Challenging the Cult of Speed

by Kathy NeilsenImage result for clipart clock face

It is hard to pinpoint when the era of excess in children’s activities began. Most baby boomers will tell you about afternoons spent in parks, woods, and sandlots with neighborhood children. Many offspring of baby boomers had a different experience, their time became more organized and supervised and no longer were they allowed to grow up at their own pace. The pressure to discover every talent and develop every skill – quickly – was on, along with the very real fear that the children with the longest activity resumes would “win.”

There has been a growing realization about the harm that this ethic was, and still is creating. We recently became aware of a book that frames the case for slowing and calming our children’s lives and our own. Did you know that there is a Society for the Deceleration of Time? It is one of many world-wide efforts to encourage mindfulness and to “Challenge the Cult of Speed,” which is the subtitle of Carl Honore’s book, In Praise of Slowness. The author chronicles what we, both individually and as a society, have lost in our race against time. Savoring moments has been replaced by constant – often technology driven – activity and short attention spans. As a result we and our children live in an age of stress and anxiety, marked by constant worries that no matter how much we do, how fast we go, it is never enough. (An age about which actress Carrie Fisher quipped, “Even instant gratification takes too long!”) But we need not revert to a pre-industrial age. In the end, “the slow movement is not about doing everything at a snail’s pace, or about a rebellion against technology, it is about balance, controlling the rhythms of your own life.”

We recently received an email from a camper who told us that one of the reasons she loves Brown Ledge is that she can be busy, spunky, and loud one day and thoughtful and quiet the next. We love that about Brown Ledge too. From our cabin, walking down the road, we pass girls exhibiting all gradations of action and relaxation. We see campers learning new dance steps in the studio, talking with friends on the swing, reading books on the vista, cantering around the ring and soaking up the horse world from a bench in the barn. Go to the archery range and you will find one girl shooting her sixth round in search of her elusive, perfect “54” while another girl who has offered to help the staff by marking down scores, is settled into a comfortable chair.

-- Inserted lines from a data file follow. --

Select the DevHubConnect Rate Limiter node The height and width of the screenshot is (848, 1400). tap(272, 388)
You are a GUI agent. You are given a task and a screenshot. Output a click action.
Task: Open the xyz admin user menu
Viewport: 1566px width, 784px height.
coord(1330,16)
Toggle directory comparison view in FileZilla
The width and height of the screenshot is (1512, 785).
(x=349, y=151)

Slowing down and finding balance are lofty and not fully attainable goals. As Honore says, “there is no one-size-fits-all formula for slowing down, no universal guide to the right speed.” What we can do is recognize when we are distracting ourselves with unnecessary activity, and acknowledge the toll our distractions are taking on us. We can get better at becoming comfortable with our own thoughts and stopping long enough to savor the moment. Our children will thank us, not now but perhaps later, when they realize their parents were willing to forego the bragging rights that might have come with excessive activity in favor of a slower, more thoughtful and more connected family life.